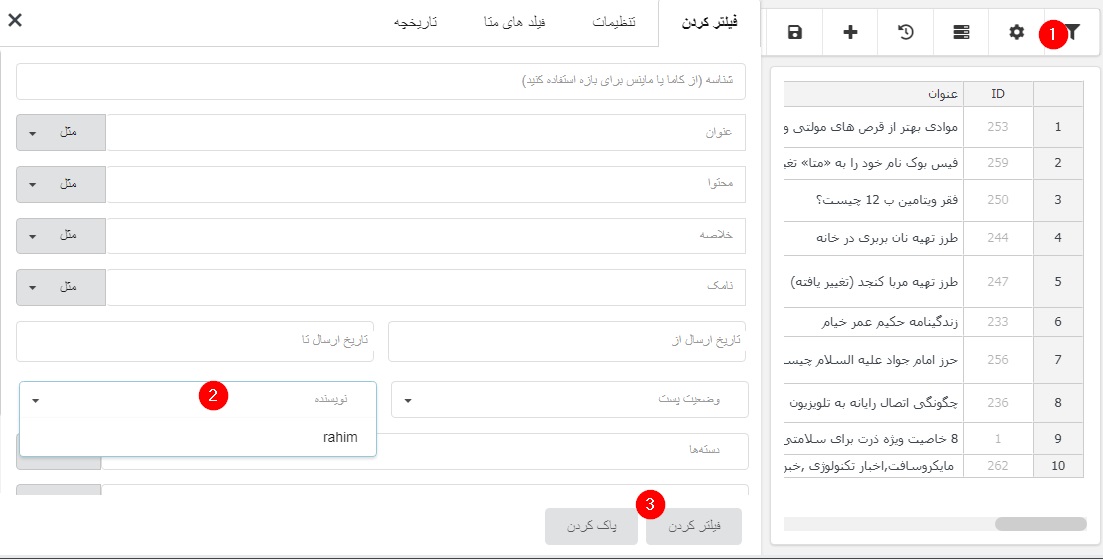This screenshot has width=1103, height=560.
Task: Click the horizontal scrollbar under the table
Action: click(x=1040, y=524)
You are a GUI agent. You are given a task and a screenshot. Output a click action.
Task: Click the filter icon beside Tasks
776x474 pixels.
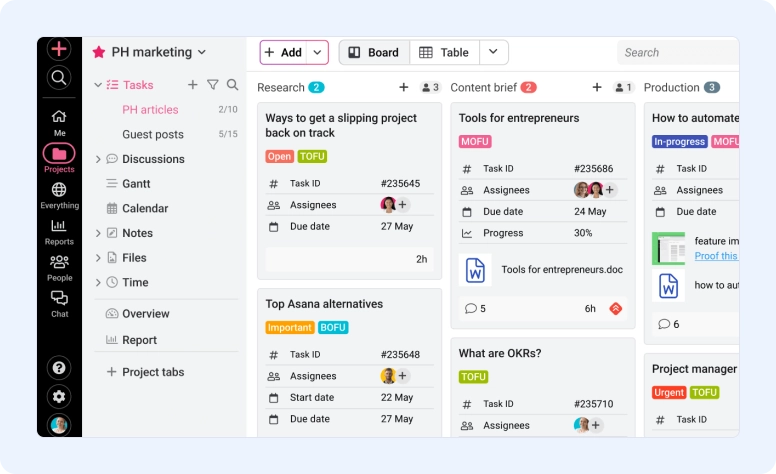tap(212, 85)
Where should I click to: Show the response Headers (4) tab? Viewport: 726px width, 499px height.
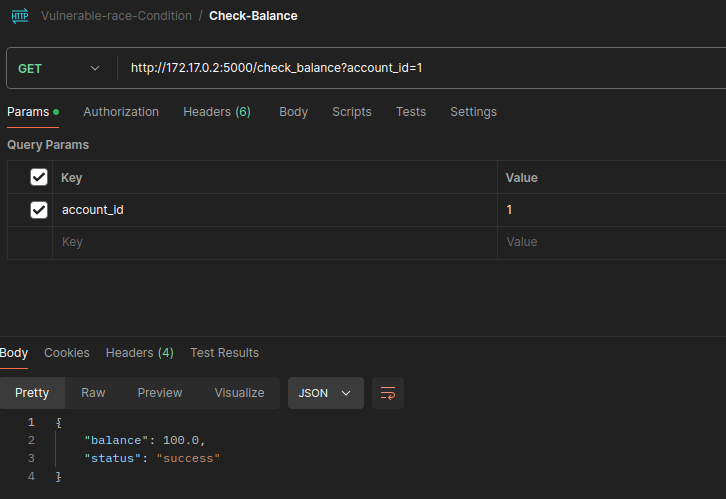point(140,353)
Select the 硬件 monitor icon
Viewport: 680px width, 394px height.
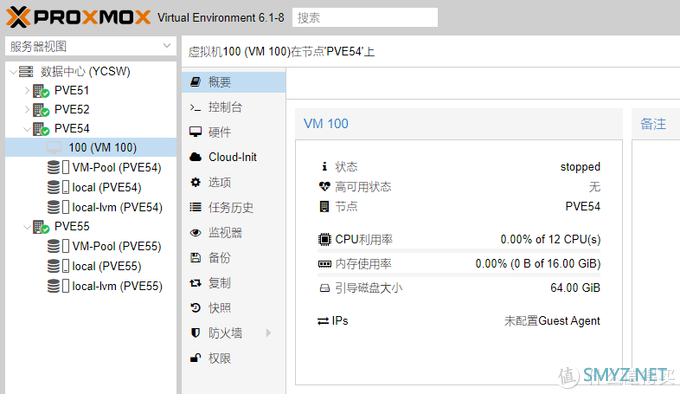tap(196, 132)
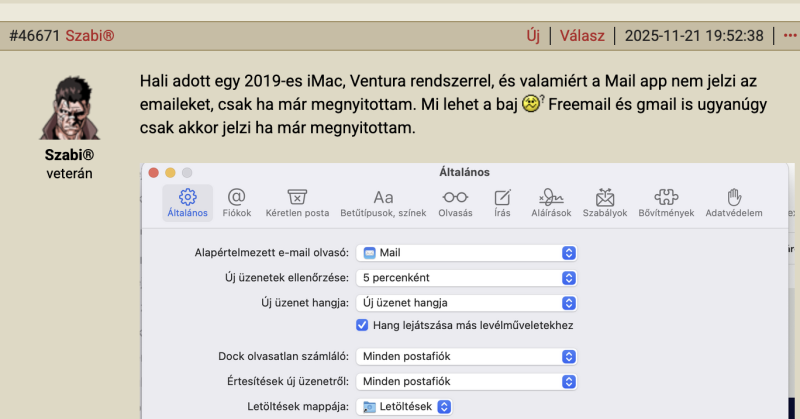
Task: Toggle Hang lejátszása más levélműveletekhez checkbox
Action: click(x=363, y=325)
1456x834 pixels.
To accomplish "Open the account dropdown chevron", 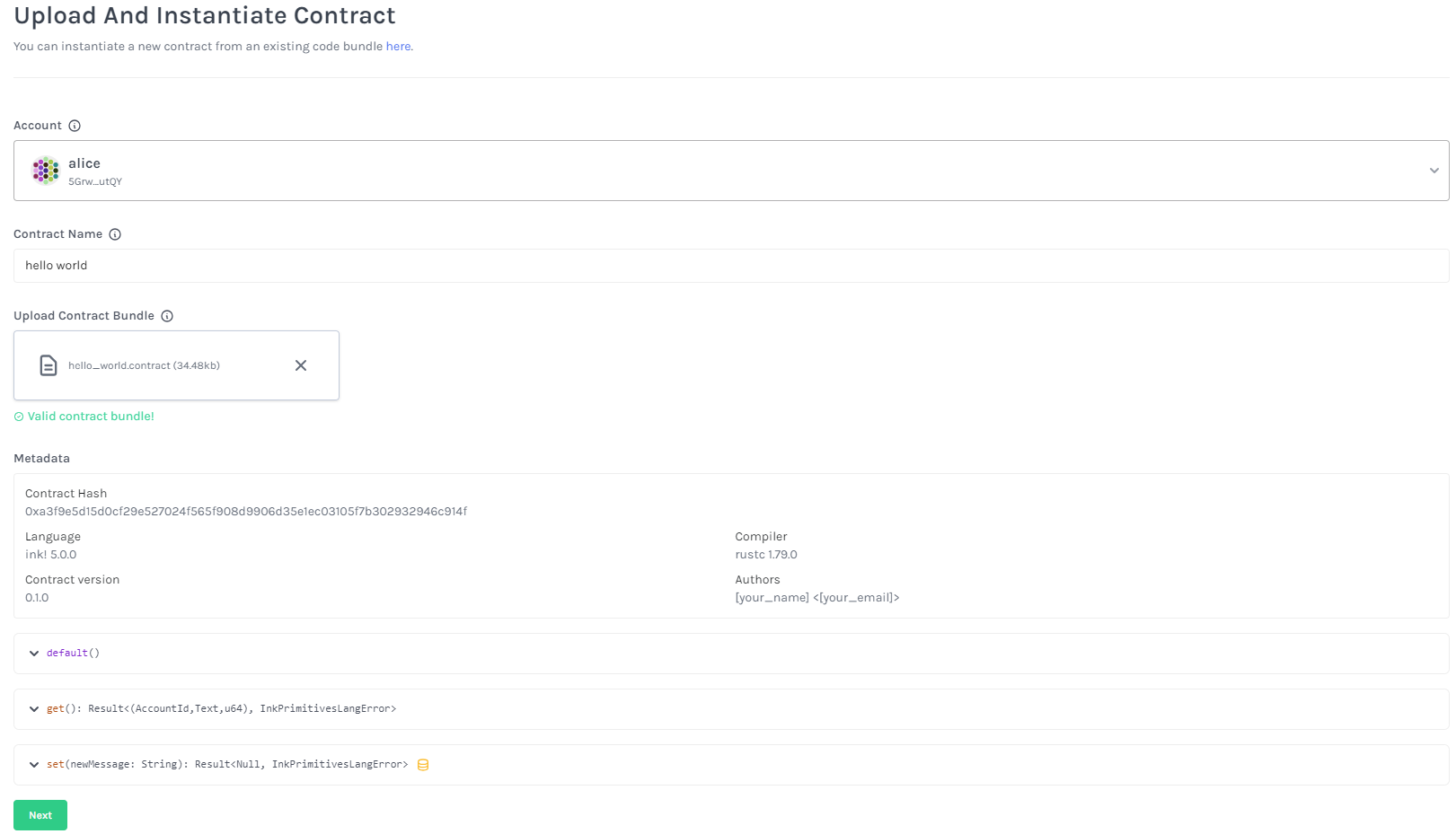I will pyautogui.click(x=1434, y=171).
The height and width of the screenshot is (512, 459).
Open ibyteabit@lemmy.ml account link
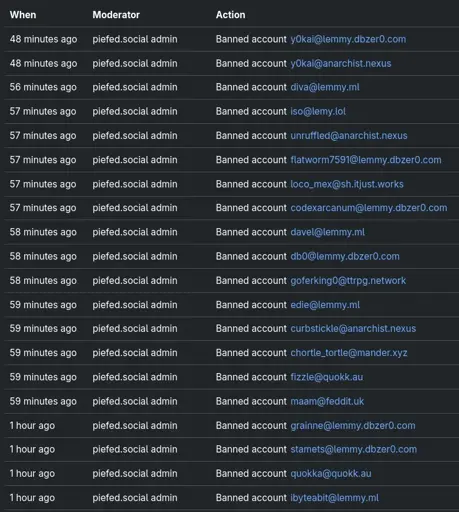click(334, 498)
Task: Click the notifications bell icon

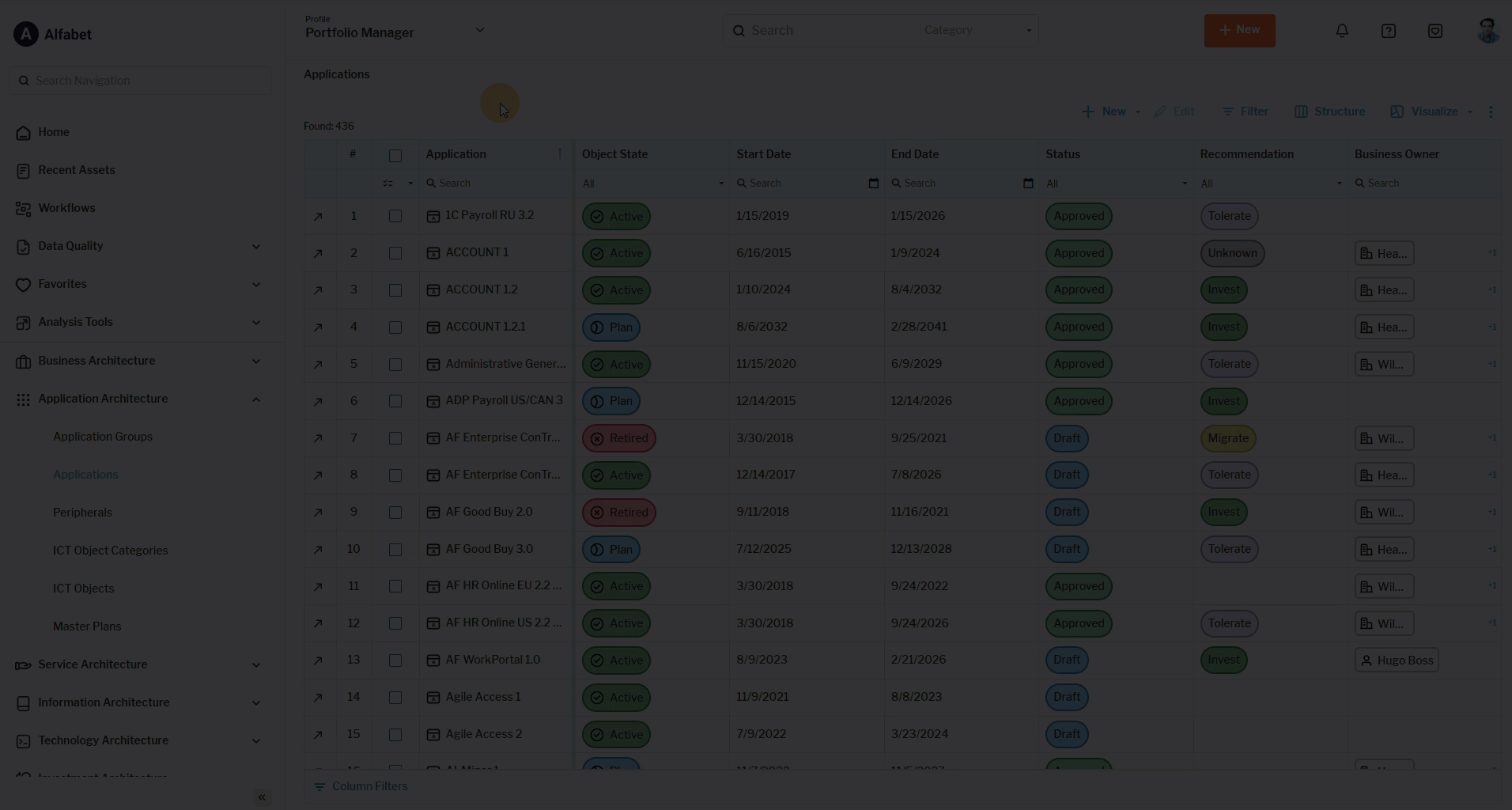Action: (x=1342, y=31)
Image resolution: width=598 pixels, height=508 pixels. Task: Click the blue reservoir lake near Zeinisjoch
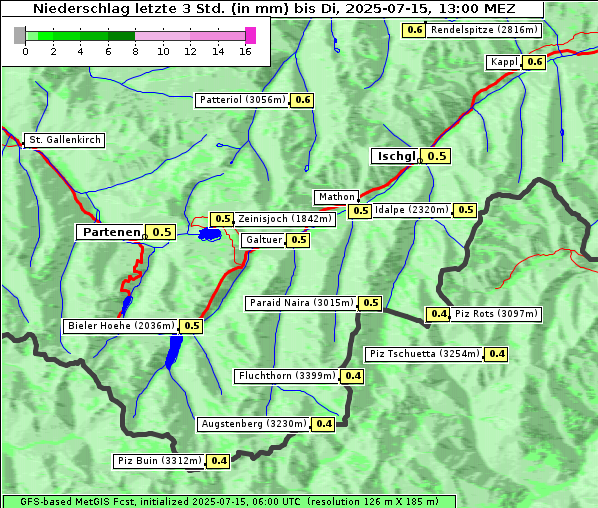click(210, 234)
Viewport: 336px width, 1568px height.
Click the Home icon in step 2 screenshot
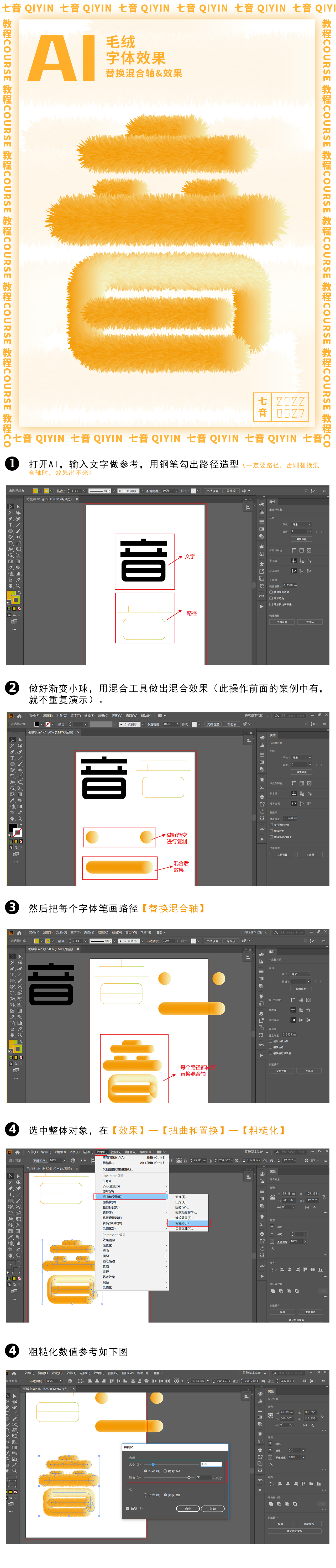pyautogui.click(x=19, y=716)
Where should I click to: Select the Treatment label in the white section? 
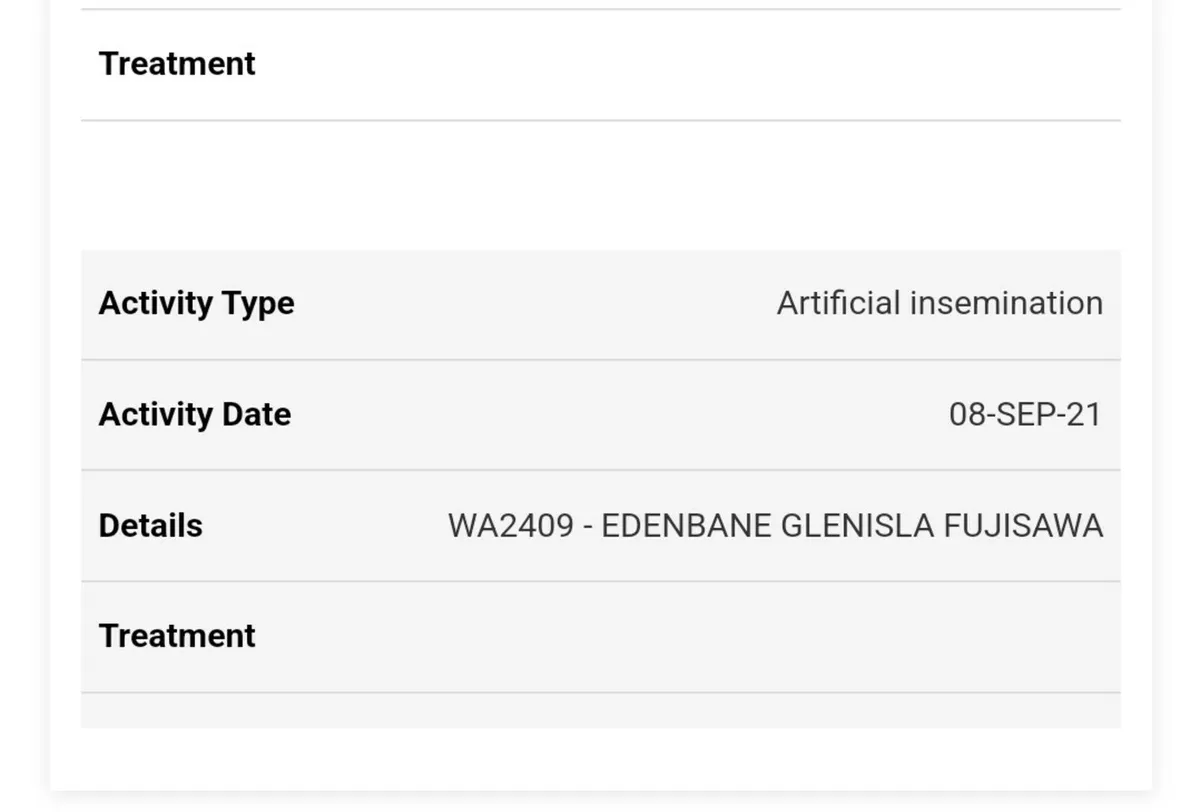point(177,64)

==================================================

== DIRECTIONS FOR THIS TASK ==
Put the lines of the data from the line with "Viewport: 336px width, 1568px height." through the end of the data into a numbered list. Skip blank lines and leave out the pictures.

== COMPLETED TASK ==
1. Viewport: 336px width, 1568px height.
2. Click the Home icon in step 2 screenshot
3. pyautogui.click(x=19, y=716)
4. Where should I click to: Select the Treatment label in the white section? 
5. point(177,64)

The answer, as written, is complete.